- [Task goal]:
Set all the entries down again, unaltered.

(Records contained in a dataset)
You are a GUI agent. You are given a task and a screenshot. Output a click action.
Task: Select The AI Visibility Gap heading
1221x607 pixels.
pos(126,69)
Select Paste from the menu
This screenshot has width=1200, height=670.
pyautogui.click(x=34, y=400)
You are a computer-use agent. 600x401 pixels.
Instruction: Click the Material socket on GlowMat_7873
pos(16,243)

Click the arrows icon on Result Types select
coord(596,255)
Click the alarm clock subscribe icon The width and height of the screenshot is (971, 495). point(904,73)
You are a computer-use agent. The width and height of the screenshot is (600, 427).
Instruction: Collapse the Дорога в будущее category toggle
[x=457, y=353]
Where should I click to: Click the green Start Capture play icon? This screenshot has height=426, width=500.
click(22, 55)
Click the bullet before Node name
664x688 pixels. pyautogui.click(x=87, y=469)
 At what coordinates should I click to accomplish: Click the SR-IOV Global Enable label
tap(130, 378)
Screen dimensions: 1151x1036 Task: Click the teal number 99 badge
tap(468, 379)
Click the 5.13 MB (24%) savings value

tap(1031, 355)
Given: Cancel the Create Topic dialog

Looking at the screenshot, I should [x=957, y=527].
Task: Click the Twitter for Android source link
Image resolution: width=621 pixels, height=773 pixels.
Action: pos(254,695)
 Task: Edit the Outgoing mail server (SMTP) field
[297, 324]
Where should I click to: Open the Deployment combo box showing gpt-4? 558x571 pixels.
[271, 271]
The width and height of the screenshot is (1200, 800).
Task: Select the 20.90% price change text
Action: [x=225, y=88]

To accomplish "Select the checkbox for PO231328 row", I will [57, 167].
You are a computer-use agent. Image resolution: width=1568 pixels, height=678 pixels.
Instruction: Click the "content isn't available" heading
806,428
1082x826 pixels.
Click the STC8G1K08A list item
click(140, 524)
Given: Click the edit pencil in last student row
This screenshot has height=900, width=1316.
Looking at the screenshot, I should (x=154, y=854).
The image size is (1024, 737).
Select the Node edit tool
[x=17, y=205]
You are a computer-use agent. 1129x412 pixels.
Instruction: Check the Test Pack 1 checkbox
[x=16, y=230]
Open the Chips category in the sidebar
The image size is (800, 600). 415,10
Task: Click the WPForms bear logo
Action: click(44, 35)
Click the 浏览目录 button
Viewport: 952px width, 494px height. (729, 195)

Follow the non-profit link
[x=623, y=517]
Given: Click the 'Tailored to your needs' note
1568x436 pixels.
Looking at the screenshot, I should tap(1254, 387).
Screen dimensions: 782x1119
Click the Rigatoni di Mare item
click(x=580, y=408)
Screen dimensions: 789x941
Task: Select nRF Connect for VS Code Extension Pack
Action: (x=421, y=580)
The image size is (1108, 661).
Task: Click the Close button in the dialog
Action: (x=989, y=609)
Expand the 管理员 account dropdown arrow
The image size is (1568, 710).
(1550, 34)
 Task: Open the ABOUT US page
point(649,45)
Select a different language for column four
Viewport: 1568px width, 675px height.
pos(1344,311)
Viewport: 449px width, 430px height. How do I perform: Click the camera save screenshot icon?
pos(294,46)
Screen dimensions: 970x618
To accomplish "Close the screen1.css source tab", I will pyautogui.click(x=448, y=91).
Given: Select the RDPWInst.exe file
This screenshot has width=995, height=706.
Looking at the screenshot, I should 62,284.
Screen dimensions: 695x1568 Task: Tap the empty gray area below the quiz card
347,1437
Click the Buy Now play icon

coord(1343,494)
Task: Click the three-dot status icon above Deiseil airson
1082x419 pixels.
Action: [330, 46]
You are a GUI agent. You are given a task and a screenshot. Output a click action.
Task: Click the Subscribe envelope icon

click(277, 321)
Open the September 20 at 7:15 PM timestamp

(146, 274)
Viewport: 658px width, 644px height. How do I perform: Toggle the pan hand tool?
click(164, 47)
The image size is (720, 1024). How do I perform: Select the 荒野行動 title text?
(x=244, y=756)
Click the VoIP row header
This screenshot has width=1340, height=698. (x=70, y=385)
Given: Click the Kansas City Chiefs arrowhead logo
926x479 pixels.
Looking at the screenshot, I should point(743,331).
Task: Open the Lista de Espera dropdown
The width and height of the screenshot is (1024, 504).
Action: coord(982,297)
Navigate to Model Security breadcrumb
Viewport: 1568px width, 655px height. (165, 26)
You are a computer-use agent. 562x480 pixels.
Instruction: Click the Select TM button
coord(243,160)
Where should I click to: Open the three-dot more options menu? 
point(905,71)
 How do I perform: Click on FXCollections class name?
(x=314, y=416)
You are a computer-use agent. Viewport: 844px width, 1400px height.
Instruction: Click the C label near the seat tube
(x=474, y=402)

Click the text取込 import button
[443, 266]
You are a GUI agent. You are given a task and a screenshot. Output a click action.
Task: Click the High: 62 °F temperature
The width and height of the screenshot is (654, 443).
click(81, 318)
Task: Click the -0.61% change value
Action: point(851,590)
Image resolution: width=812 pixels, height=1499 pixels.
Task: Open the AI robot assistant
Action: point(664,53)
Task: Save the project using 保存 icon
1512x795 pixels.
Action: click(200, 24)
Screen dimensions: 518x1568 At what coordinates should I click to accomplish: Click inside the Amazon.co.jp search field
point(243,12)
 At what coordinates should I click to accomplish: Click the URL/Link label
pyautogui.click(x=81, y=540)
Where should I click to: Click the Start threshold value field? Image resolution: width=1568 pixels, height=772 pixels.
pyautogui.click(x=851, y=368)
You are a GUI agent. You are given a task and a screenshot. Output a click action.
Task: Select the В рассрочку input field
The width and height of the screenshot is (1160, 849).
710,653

- [Output of the exercise]:
You are a GUI agent. You are given a task and a screenshot. Output a click action.
Task: Select The AI Visibility Gap heading
1221x607 pixels.
pos(126,69)
Select Paste from the menu
This screenshot has width=1200, height=670.
pyautogui.click(x=34, y=400)
You are a computer-use agent. 600x401 pixels.
Instruction: Click the Material socket on GlowMat_7873
pos(16,243)

Click the arrows icon on Result Types select
coord(596,255)
Click the alarm clock subscribe icon The width and height of the screenshot is (971, 495). point(904,73)
You are a computer-use agent. The width and height of the screenshot is (600, 427).
Instruction: Collapse the Дорога в будущее category toggle
[x=457, y=353]
Where should I click to: Click the green Start Capture play icon? This screenshot has height=426, width=500.
click(22, 55)
Click the bullet before Node name
664x688 pixels. pyautogui.click(x=87, y=469)
 At what coordinates should I click to accomplish: Click the SR-IOV Global Enable label
tap(130, 378)
Screen dimensions: 1151x1036 Task: Click the teal number 99 badge
tap(468, 379)
Click the 5.13 MB (24%) savings value

tap(1031, 355)
Given: Cancel the Create Topic dialog

Looking at the screenshot, I should [x=957, y=527].
Task: Click the Twitter for Android source link
Image resolution: width=621 pixels, height=773 pixels.
Action: pos(254,695)
 Task: Edit the Outgoing mail server (SMTP) field
[297, 324]
Where should I click to: Open the Deployment combo box showing gpt-4? 558x571 pixels.
[271, 271]
The width and height of the screenshot is (1200, 800).
Task: Select the 20.90% price change text
Action: [x=225, y=88]

To accomplish "Select the checkbox for PO231328 row", I will [57, 167].
You are a computer-use agent. Image resolution: width=1568 pixels, height=678 pixels.
Instruction: Click the "content isn't available" heading
806,428
1082x826 pixels.
Click the STC8G1K08A list item
click(140, 524)
Given: Click the edit pencil in last student row
This screenshot has height=900, width=1316.
Looking at the screenshot, I should (x=154, y=854).
The image size is (1024, 737).
Select the Node edit tool
[x=17, y=205]
You are a computer-use agent. 1129x412 pixels.
Instruction: Check the Test Pack 1 checkbox
[x=16, y=230]
Open the Chips category in the sidebar
The image size is (800, 600). 415,10
Task: Click the WPForms bear logo
Action: click(44, 35)
Click the 浏览目录 button
Viewport: 952px width, 494px height. (729, 195)

Follow the non-profit link
[x=623, y=517]
Given: Click the 'Tailored to your needs' note
1568x436 pixels.
Looking at the screenshot, I should tap(1254, 387).
Screen dimensions: 782x1119
Click the Rigatoni di Mare item
click(x=580, y=408)
Screen dimensions: 789x941
Task: Select nRF Connect for VS Code Extension Pack
Action: (x=421, y=580)
The image size is (1108, 661).
Task: Click the Close button in the dialog
Action: (x=989, y=609)
Expand the 管理员 account dropdown arrow
The image size is (1568, 710).
(1550, 34)
 Task: Open the ABOUT US page
point(649,45)
Select a different language for column four
Viewport: 1568px width, 675px height.
pos(1344,311)
Viewport: 449px width, 430px height. How do I perform: Click the camera save screenshot icon?
pos(294,46)
Screen dimensions: 970x618
To accomplish "Close the screen1.css source tab", I will pyautogui.click(x=448, y=91).
Given: Select the RDPWInst.exe file
This screenshot has width=995, height=706.
Looking at the screenshot, I should 62,284.
Screen dimensions: 695x1568 Task: Tap the empty gray area below the quiz card
347,1437
Click the Buy Now play icon

coord(1343,494)
Task: Click the three-dot status icon above Deiseil airson
1082x419 pixels.
Action: [330, 46]
You are a GUI agent. You are given a task and a screenshot. Output a click action.
Task: Click the Subscribe envelope icon

click(277, 321)
Open the September 20 at 7:15 PM timestamp

(146, 274)
Viewport: 658px width, 644px height. How do I perform: Toggle the pan hand tool?
click(164, 47)
The image size is (720, 1024). How do I perform: Select the 荒野行動 title text?
(x=244, y=756)
Click the VoIP row header
This screenshot has width=1340, height=698. (x=70, y=385)
Given: Click the Kansas City Chiefs arrowhead logo
926x479 pixels.
Looking at the screenshot, I should point(743,331).
Task: Open the Lista de Espera dropdown
The width and height of the screenshot is (1024, 504).
Action: coord(982,297)
Navigate to Model Security breadcrumb
Viewport: 1568px width, 655px height. (165, 26)
You are a computer-use agent. 562x480 pixels.
Instruction: Click the Select TM button
coord(243,160)
Where should I click to: Open the three-dot more options menu? 
point(905,71)
 How do I perform: Click on FXCollections class name?
(x=314, y=416)
You are a computer-use agent. Viewport: 844px width, 1400px height.
Instruction: Click the C label near the seat tube
(x=474, y=402)

Click the text取込 import button
[443, 266]
You are a GUI agent. You are given a task and a screenshot. Output a click action.
Task: Click the High: 62 °F temperature
The width and height of the screenshot is (654, 443).
click(81, 318)
Task: Click the -0.61% change value
Action: point(851,590)
Image resolution: width=812 pixels, height=1499 pixels.
Task: Open the AI robot assistant
Action: point(664,53)
Task: Save the project using 保存 icon
1512x795 pixels.
Action: click(200, 24)
Screen dimensions: 518x1568 At what coordinates should I click to accomplish: Click inside the Amazon.co.jp search field
point(243,12)
 At what coordinates should I click to accomplish: Click the URL/Link label
pyautogui.click(x=81, y=540)
Where should I click to: Click the Start threshold value field? Image resolution: width=1568 pixels, height=772 pixels.
pyautogui.click(x=851, y=368)
You are a GUI agent. You are given a task and a screenshot. Output a click action.
Task: Select the В рассрочку input field
The width and height of the screenshot is (1160, 849).
710,653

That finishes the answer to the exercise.